Stored records
>>>>

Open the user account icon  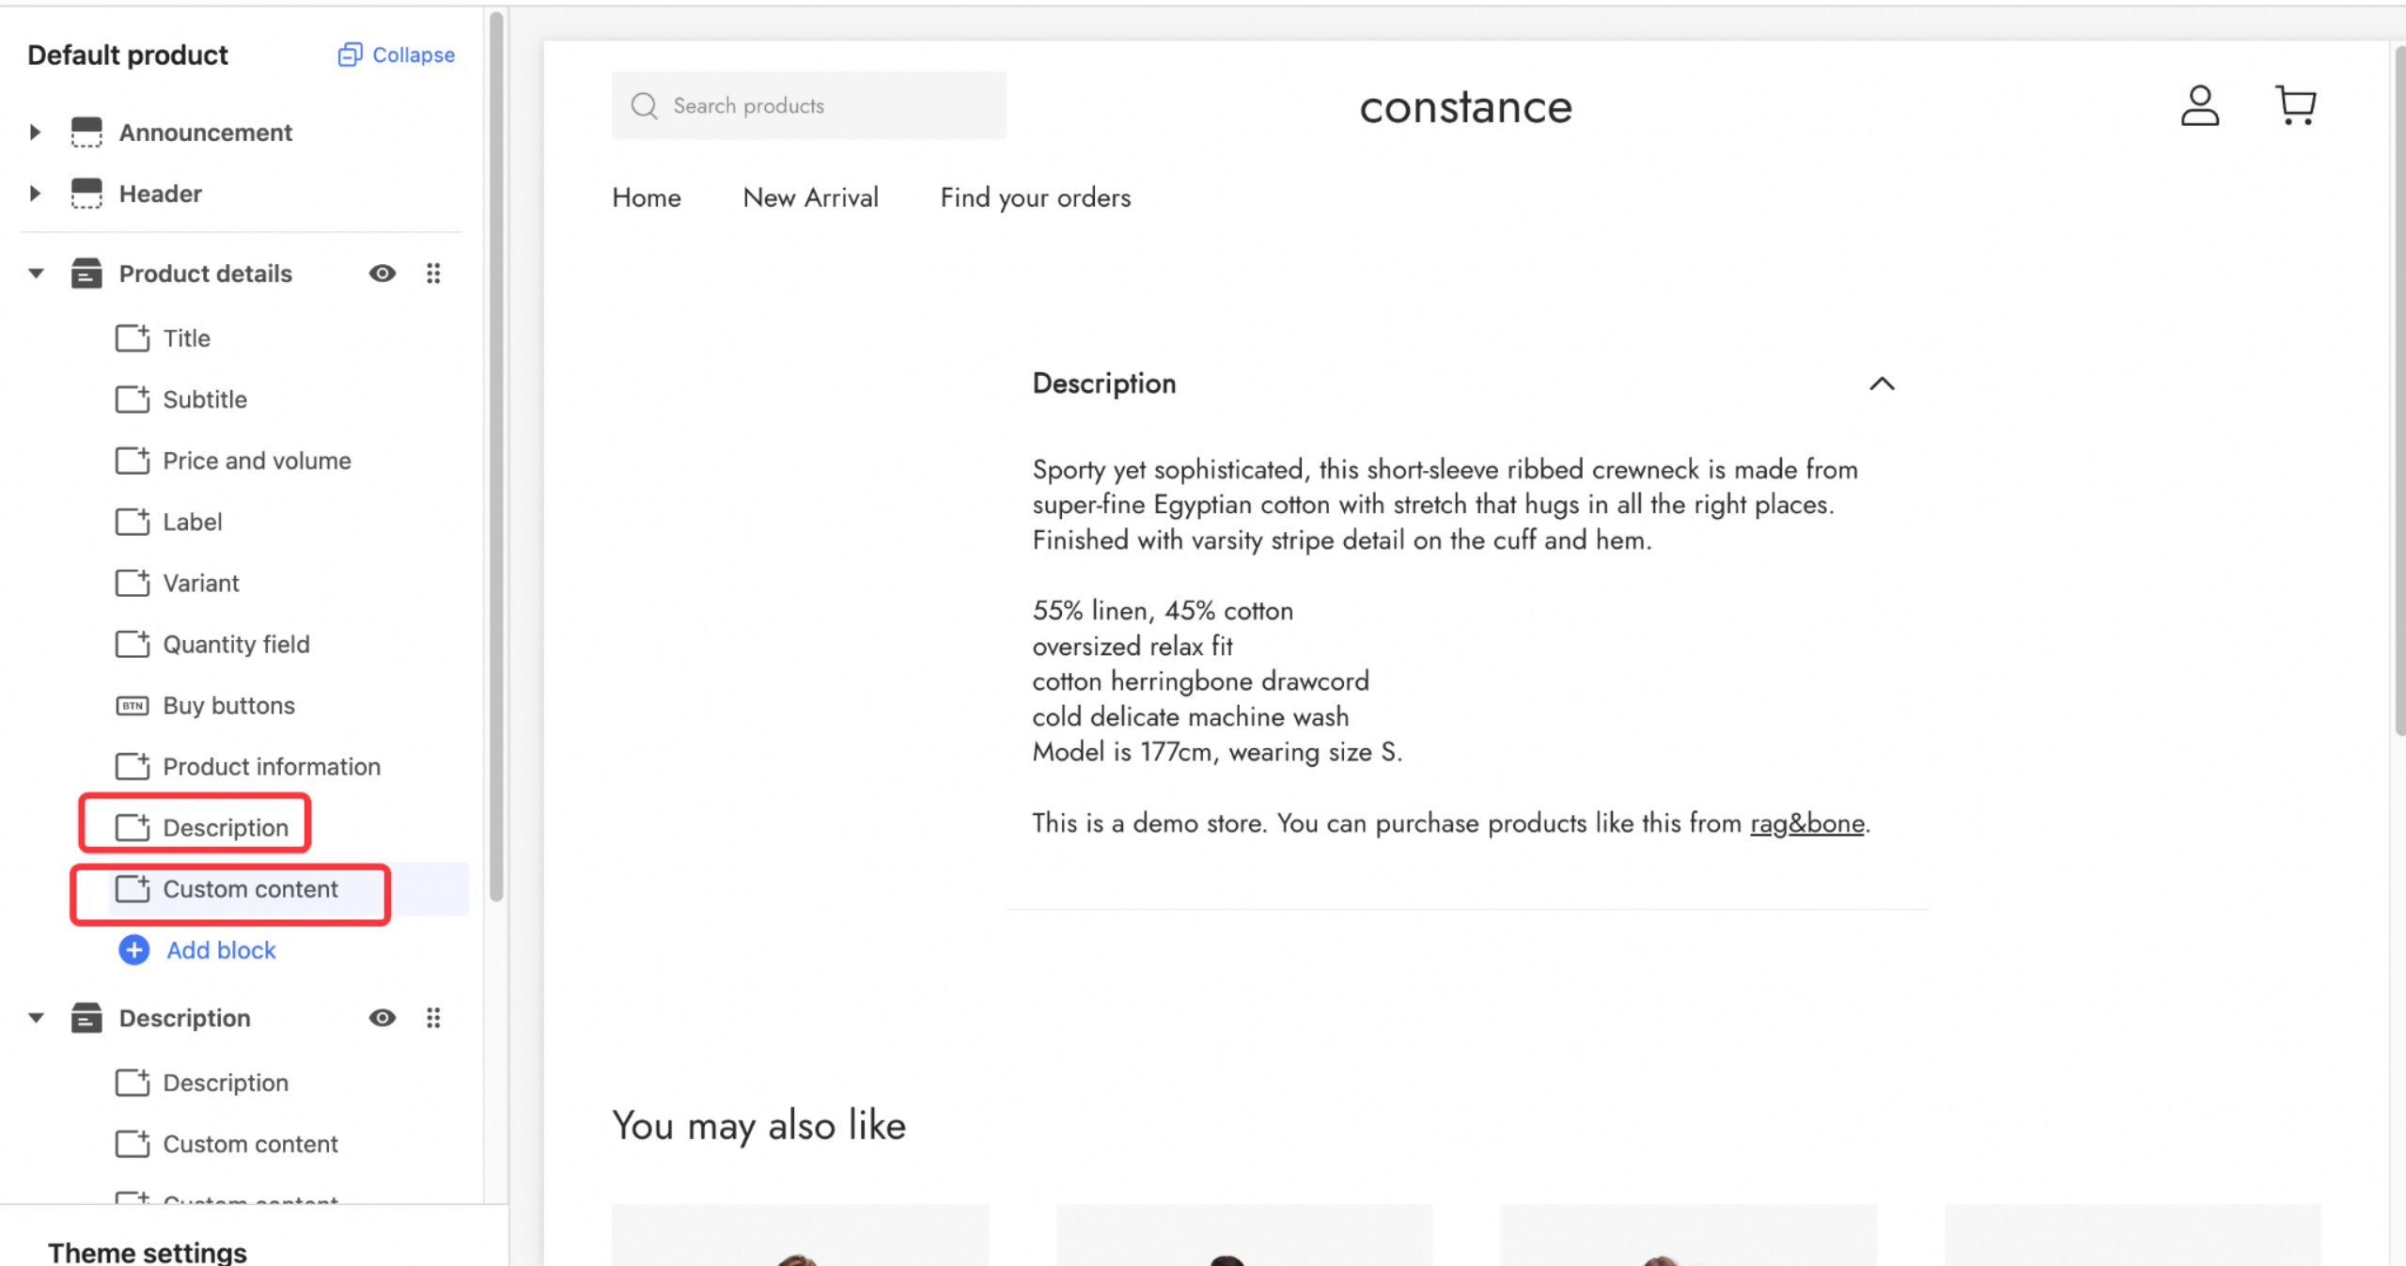click(2199, 105)
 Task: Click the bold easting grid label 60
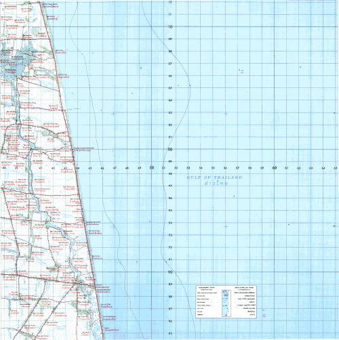tap(275, 168)
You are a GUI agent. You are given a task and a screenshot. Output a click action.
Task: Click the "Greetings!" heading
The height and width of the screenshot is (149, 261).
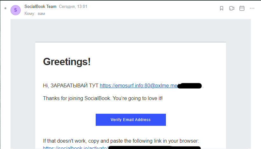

<<<<

*TASK PROMPT:* Wherever a line in the data above holds "screenshot", copy that line.

*RESPONSE TO THE TASK:*
You are a GUI agent. You are given a task and a screenshot. Output a click action.
The height and width of the screenshot is (149, 261).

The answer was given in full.